Okay, I confess – I am obsessed with sleep! To be fair, poor quality sleep or a lack of it can reduce our lifespan and increase the risk of a number of potentially fatal illnesses – heart disease, high blood pressure, obesity, diabetes. It can leave us feeling foggy and confused, putting our effectiveness at work at risk, which in turn can impact our employability. Being constantly tired also makes us irritable and short tempered, and this can damage relationships with family, friends, clients and colleagues.
The good news is, there are proven steps you can take to improve your sleep. If you haven’t read my first two blog posts – please do. They will give you tips on managing caffeine consumption, cutting down liquids to reduce night-time toilet visits, setting a bedtime routine to teach your brain and body when it is bedtime, writing down your worries and thoughts before bed, meditating for relaxation and mindful breathing. Even just doing one thing from the list that you haven’t been doing can help you sleep better – give it a go, you have nothing to lose!
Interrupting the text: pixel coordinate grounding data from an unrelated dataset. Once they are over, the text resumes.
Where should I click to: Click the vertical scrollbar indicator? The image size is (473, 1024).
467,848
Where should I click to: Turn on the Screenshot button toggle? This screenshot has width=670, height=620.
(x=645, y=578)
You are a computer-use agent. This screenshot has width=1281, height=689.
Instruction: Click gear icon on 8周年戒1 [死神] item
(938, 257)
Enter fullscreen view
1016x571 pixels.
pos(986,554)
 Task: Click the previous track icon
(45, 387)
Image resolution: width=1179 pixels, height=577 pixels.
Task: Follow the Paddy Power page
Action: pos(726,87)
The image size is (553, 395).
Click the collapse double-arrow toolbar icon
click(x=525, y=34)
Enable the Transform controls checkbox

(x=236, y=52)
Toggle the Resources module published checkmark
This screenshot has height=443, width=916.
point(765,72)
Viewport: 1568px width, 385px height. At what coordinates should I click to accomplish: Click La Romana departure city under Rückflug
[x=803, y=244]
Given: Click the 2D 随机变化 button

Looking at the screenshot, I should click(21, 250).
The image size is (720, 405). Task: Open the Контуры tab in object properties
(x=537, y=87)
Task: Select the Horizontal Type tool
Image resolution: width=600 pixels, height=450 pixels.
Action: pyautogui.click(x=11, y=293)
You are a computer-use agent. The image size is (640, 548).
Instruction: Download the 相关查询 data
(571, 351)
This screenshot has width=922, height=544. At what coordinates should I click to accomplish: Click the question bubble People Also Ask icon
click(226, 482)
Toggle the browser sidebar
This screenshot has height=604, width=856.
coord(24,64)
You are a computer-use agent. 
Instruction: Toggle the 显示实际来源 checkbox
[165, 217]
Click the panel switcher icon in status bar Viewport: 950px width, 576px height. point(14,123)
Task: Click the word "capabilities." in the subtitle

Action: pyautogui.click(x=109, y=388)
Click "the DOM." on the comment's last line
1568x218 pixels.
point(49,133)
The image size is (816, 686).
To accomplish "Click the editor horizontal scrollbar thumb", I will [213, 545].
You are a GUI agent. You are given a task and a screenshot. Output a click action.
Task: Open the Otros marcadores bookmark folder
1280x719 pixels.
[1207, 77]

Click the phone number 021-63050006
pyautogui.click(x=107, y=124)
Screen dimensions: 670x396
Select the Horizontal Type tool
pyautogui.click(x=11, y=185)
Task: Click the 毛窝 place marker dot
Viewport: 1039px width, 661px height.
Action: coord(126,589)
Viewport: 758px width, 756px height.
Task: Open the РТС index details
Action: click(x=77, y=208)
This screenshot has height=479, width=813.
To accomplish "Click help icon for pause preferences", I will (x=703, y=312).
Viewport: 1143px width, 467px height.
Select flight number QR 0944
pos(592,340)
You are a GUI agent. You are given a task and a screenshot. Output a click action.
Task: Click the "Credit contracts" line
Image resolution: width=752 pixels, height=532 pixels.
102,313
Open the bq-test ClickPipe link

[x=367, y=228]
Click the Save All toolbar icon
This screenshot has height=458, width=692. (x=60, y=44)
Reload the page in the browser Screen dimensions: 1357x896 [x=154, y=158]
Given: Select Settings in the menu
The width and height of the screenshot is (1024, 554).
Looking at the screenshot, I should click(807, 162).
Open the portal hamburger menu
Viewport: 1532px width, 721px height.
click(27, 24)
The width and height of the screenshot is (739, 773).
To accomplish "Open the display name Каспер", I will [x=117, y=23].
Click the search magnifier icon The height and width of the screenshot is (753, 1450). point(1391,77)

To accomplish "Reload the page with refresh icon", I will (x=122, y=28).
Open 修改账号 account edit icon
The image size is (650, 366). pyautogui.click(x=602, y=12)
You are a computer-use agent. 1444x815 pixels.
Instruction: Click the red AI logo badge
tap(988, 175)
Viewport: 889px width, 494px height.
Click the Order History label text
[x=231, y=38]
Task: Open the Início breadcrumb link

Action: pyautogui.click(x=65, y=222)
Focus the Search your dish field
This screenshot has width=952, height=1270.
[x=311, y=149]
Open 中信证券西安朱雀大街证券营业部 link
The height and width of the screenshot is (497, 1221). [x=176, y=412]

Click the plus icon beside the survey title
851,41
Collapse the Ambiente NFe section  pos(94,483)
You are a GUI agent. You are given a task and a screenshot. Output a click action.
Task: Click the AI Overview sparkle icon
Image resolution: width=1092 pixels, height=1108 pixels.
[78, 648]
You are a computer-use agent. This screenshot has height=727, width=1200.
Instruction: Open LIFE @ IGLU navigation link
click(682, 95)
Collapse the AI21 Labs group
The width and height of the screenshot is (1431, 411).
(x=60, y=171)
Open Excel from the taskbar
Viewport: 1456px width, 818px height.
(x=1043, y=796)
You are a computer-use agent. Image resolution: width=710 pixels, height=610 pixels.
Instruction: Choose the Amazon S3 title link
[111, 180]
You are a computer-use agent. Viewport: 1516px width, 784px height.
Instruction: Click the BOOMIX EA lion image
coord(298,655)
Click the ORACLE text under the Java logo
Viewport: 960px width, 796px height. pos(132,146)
To give you an even better chance of success, here are three final tips for now!
1. Switch off the lights.
Light tell our bodies it is time to be awake. Darkness tells our bodies it is time to sleep. It’s as simple as that. Unless you rise with the sun and lay back down with the moon, invest in some good blackout curtains to block out the light. Turn off all the lights in the room (particularly your TV phone, tablet and laptop – none of which should be in the bedroom!) to tell your body ‘it is bedtime’. Some people have a problem waking in the winter because of the lack of daylight and something that can help with this is a S.A.D. (Seasonal Affective Disorder) Lamp. These lamps mimic daylight and they recommend using them as soon as you wake up for half an hour. They are designed for people who have a type of depression that has a seasonal pattern. However, some people find the lamps useful to wake them up in the morning even though they don’t have the depression.
2. Cut out daytime napping
Lots of us work from home or are self-employed with our own schedules. This is great but it can also lead to the temptation to nip into the bedroom for a quick nap in the middle of the day. Sadly, as lovely as a daytime nap is, it normally makes it more difficult to get off to sleep at bedtime. This can quickly escalate into a cycle of lack of sleep at night whilst napping in the day. Even if you are exhausted stay up as close to your bedtime as possible but rather have an early night than a daytime nap.
3. Change the temperature
A healthy way to sleep is in a cool room with fresh air if possible. The Sleep Council recommends 16°-18° C and recommends avoiding a cold room of 12° C or lower or a hot room of 24° C higher. Use extra blankets or a thicket duvet in the winter to keep warm under the covers, and maybe invest in a hot water bottle! Note that children and the elderly might need a slightly warmer room.
In other news, I am delighted to confirm my first collaboration for 2020. Along with the amazing Jackie Grant of We Grant Fitness and Health (check her out here www.wegrantfitnessandhealth.co.uk) we are launching Waltham Forest’s first Menopause Café on January 29th. The menopause is such a misunderstood period of a woman’s life, yet 50% of the population will go through it, and the other 50% will know at least one person who will go through it! Menopause Cafés are aimed at breaking down the taboo around menopause increasing awareness of the impact of the menopause on those experiencing it, their family, friends and their colleagues, and reflecting on the ‘third stage of life’.
Open to both female and male participants of all ages, Menopause Café will be held on the last Wednesday of each month between 7pm and 9pm at the Arbeit Studios, 778 High Road, E10 6AE.
It is a free event but ticketed and places are limited. If you would like to join us please follow this link: www.menopausecafewalthamforestlondonuk.eventbrite.co.uk Jackie and myself really look forward to seeing you!
Finally, I attended Mental Health First Aid training this week. It was fascinating. We learnt about a number of mental health illness and also how to help someone hearing voices and what to do if someone is feeling suicidal. I hope to never have to use the skills I picked up but as a therapy provider, it is possible that I might. That is why I invested in the training – so that I can be better prepared to help my clients, family, friends and associates if needed.
On that note, I wish you the best of years. I hope 2020 is one of better mental health for you all and - particularly for those of us in the UK - better social health. Our society was quite fractured in 2019 so let’s get together and put it right in 2020! Happy New Year!